→ **Stored data entries**:
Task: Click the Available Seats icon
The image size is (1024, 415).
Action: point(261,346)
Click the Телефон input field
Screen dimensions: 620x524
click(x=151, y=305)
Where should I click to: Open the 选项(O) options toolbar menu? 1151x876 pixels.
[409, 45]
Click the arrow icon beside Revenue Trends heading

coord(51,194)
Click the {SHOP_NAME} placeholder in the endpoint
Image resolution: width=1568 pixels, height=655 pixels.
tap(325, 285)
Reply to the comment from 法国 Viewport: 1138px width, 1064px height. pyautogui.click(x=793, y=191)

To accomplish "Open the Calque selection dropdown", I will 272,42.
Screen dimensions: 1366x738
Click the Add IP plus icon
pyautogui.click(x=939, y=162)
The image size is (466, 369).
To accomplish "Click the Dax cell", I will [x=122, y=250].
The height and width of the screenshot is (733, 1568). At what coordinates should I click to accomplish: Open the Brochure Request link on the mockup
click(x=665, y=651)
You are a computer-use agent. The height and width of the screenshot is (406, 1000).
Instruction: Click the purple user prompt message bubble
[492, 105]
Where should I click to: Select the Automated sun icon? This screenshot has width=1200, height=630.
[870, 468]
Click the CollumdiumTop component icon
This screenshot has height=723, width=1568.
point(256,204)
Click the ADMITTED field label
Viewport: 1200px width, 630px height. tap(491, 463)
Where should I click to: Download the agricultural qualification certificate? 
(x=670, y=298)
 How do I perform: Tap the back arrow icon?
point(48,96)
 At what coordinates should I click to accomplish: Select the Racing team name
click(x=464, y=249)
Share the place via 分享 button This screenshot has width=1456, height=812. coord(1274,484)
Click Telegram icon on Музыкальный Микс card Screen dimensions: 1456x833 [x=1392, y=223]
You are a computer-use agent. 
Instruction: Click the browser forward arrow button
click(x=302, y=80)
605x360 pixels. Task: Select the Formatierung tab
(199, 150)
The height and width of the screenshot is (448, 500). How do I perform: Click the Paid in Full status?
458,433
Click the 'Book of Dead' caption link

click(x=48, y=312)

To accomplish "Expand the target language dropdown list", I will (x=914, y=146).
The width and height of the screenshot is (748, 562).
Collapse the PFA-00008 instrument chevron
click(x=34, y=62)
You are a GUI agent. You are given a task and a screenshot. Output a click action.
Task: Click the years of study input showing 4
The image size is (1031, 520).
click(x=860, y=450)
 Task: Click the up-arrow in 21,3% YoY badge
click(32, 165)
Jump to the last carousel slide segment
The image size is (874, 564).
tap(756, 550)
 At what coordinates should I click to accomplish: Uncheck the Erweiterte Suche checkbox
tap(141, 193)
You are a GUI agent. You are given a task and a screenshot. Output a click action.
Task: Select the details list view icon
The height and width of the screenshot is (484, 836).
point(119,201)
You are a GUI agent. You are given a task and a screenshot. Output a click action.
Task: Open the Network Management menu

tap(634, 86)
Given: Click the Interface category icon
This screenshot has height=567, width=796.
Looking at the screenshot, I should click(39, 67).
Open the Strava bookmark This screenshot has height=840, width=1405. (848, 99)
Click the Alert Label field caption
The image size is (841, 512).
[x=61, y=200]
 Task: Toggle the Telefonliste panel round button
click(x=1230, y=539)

→ **EXERCISE GOAL**:
Output all of the material above as a Markdown table with two columns, Row and Line, numbering each line in order and omitting blank lines.

→ **ANSWER TO THE PROBLEM**:
| Row | Line |
|---|---|
| 1 | Task: Click the Available Seats icon |
| 2 | The image size is (1024, 415). |
| 3 | Action: point(261,346) |
| 4 | Click the Телефон input field |
| 5 | Screen dimensions: 620x524 |
| 6 | click(x=151, y=305) |
| 7 | Where should I click to: Open the 选项(O) options toolbar menu? 1151x876 pixels. |
| 8 | [409, 45] |
| 9 | Click the arrow icon beside Revenue Trends heading |
| 10 | coord(51,194) |
| 11 | Click the {SHOP_NAME} placeholder in the endpoint |
| 12 | Image resolution: width=1568 pixels, height=655 pixels. |
| 13 | tap(325, 285) |
| 14 | Reply to the comment from 法国 Viewport: 1138px width, 1064px height. pyautogui.click(x=793, y=191) |
| 15 | To accomplish "Open the Calque selection dropdown", I will 272,42. |
| 16 | Screen dimensions: 1366x738 |
| 17 | Click the Add IP plus icon |
| 18 | pyautogui.click(x=939, y=162) |
| 19 | The image size is (466, 369). |
| 20 | To accomplish "Click the Dax cell", I will [x=122, y=250]. |
| 21 | The height and width of the screenshot is (733, 1568). At what coordinates should I click to accomplish: Open the Brochure Request link on the mockup |
| 22 | click(x=665, y=651) |
| 23 | You are a computer-use agent. The height and width of the screenshot is (406, 1000). |
| 24 | Instruction: Click the purple user prompt message bubble |
| 25 | [492, 105] |
| 26 | Where should I click to: Select the Automated sun icon? This screenshot has width=1200, height=630. |
| 27 | [870, 468] |
| 28 | Click the CollumdiumTop component icon |
| 29 | This screenshot has height=723, width=1568. |
| 30 | point(256,204) |
| 31 | Click the ADMITTED field label |
| 32 | Viewport: 1200px width, 630px height. tap(491, 463) |
| 33 | Where should I click to: Download the agricultural qualification certificate?  |
| 34 | (x=670, y=298) |
| 35 |  How do I perform: Tap the back arrow icon? |
| 36 | point(48,96) |
| 37 |  At what coordinates should I click to accomplish: Select the Racing team name |
| 38 | click(x=464, y=249) |
| 39 | Share the place via 分享 button This screenshot has width=1456, height=812. coord(1274,484) |
| 40 | Click Telegram icon on Музыкальный Микс card Screen dimensions: 1456x833 [x=1392, y=223] |
| 41 | You are a computer-use agent.  |
| 42 | Instruction: Click the browser forward arrow button |
| 43 | click(x=302, y=80) |
| 44 | 605x360 pixels. Task: Select the Formatierung tab |
| 45 | (199, 150) |
| 46 | The height and width of the screenshot is (448, 500). How do I perform: Click the Paid in Full status? |
| 47 | 458,433 |
| 48 | Click the 'Book of Dead' caption link |
| 49 | click(x=48, y=312) |
| 50 | To accomplish "Expand the target language dropdown list", I will (x=914, y=146). |
| 51 | The width and height of the screenshot is (748, 562). |
| 52 | Collapse the PFA-00008 instrument chevron |
| 53 | click(x=34, y=62) |
| 54 | You are a GUI agent. You are given a task and a screenshot. Output a click action. |
| 55 | Task: Click the years of study input showing 4 |
| 56 | The image size is (1031, 520). |
| 57 | click(x=860, y=450) |
| 58 |  Task: Click the up-arrow in 21,3% YoY badge |
| 59 | click(32, 165) |
| 60 | Jump to the last carousel slide segment |
| 61 | The image size is (874, 564). |
| 62 | tap(756, 550) |
| 63 |  At what coordinates should I click to accomplish: Uncheck the Erweiterte Suche checkbox |
| 64 | tap(141, 193) |
| 65 | You are a GUI agent. You are given a task and a screenshot. Output a click action. |
| 66 | Task: Select the details list view icon |
| 67 | The height and width of the screenshot is (484, 836). |
| 68 | point(119,201) |
| 69 | You are a GUI agent. You are given a task and a screenshot. Output a click action. |
| 70 | Task: Open the Network Management menu |
| 71 | tap(634, 86) |
| 72 | Given: Click the Interface category icon |
| 73 | This screenshot has height=567, width=796. |
| 74 | Looking at the screenshot, I should click(39, 67). |
| 75 | Open the Strava bookmark This screenshot has height=840, width=1405. (848, 99) |
| 76 | Click the Alert Label field caption |
| 77 | The image size is (841, 512). |
| 78 | [x=61, y=200] |
| 79 |  Task: Toggle the Telefonliste panel round button |
| 80 | click(x=1230, y=539) |